I'll never forget Zach Mettenberger.
There is something distinctly Louisiana about him. He may be six foot five and from Georgia, but if you hadn't told me any different, I'd have sworn he's a Dufrene or a Robichaux or a Jarreau. It's not something you truly understand, unless you've been to Louisiana for anything more than an away game or a vacation. Everyone else is from a state, or a country, but if you are from the boot, you are Louisiana people. Zach Mettenberger is Louisiana people.
Louisiana people know how to take a punch. I watched Zach Mettenberger get hit in the mouth, weekly, routinely, no matter the opponent. For two years, he kept getting up. There is perhaps no more enduring image of our quarterback than him picking himself up off the ground, shunning any help, and walking off the field in Tuscaloosa... pride intact.
Louisiana people love a redemption story. Following the Arkansas game, Miles said Mettenberger wasn't the same guy he met three years ago. Even from a faraway perspective, it's easy to tell that's the truth. Mettenberger came to LSU broken, needing a second chance. One of the great aspects of college football is the opportunity to watch boys grow into men. We were privileged to see Mettenberger grow before our eyes, not just as a football player, but as a man. It's easy to become cynical regarding troubled collegiate athletes and the many second chances they are given. Mettenberger took advantage of his second chance, rather than taking it for granted.

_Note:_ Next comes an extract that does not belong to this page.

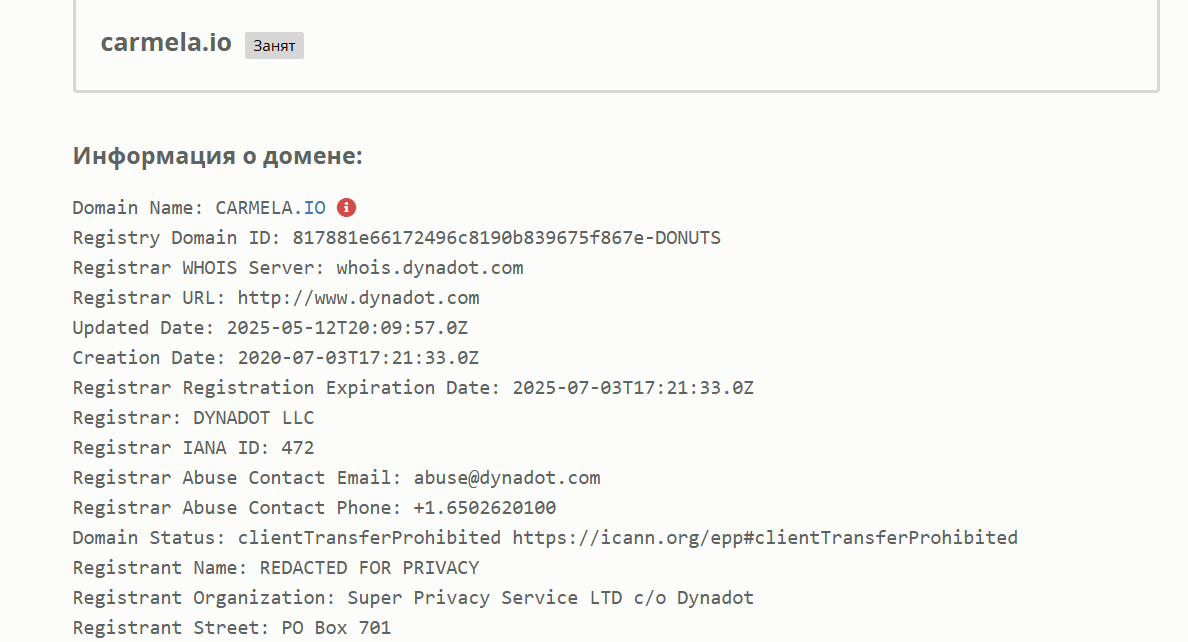Click the Creation Date value 2020-07-03

coord(358,358)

Louisiana people love some good hijinks. In his first ever SEC appearance, Mettenberger called his own number, likely bucking the up-the-middle run call that came in from the coaches. He scored on the play, though the officials spotted him at the one, and he was then humbled by Les Miles, forced to take four consecutive knees to surrender the ball back to a beaten down Ole Miss team.
Louisiana people love drama. The 2013 offense, captained by Mettenberger, lead the nation in third down conversions, some of them coming in spectacular fashion. Mettenberger saw 3rd and 23 as an opportunity, not an obstacle. Just when opponents would feel they're comfortable, pushing LSU into a near impossible situation, there Mettenberger would stand up, deliver a strike to one of his favor targets and move the chains.
Louisiana people are prideful, tough, and full of character. Louisiana people are fearless, resilient and tenacious. Nothing can slow Louisiana people, not flood waters, not corruption, not oil spills. Just the moment you think they are beaten, never to return, they bounce back bigger, better, more lively than ever.
And that's how I'll remember Zach Mettenberger. A warrior that stared adversity in the eyes and made it blink. An I'll-take-your-best-shot-and-get-right-back-up-again sonuvabitch that doesn't need your help walking off the field. A special player, and a special person, that we were lucky to witness. A man who's final pass was a miracle completion, and that that didn't shock me at all. A man who sings "Forever, LSU" and means it.
Louisiana people are Zach Mettenberger. Zach Mettenberger is Louisiana people.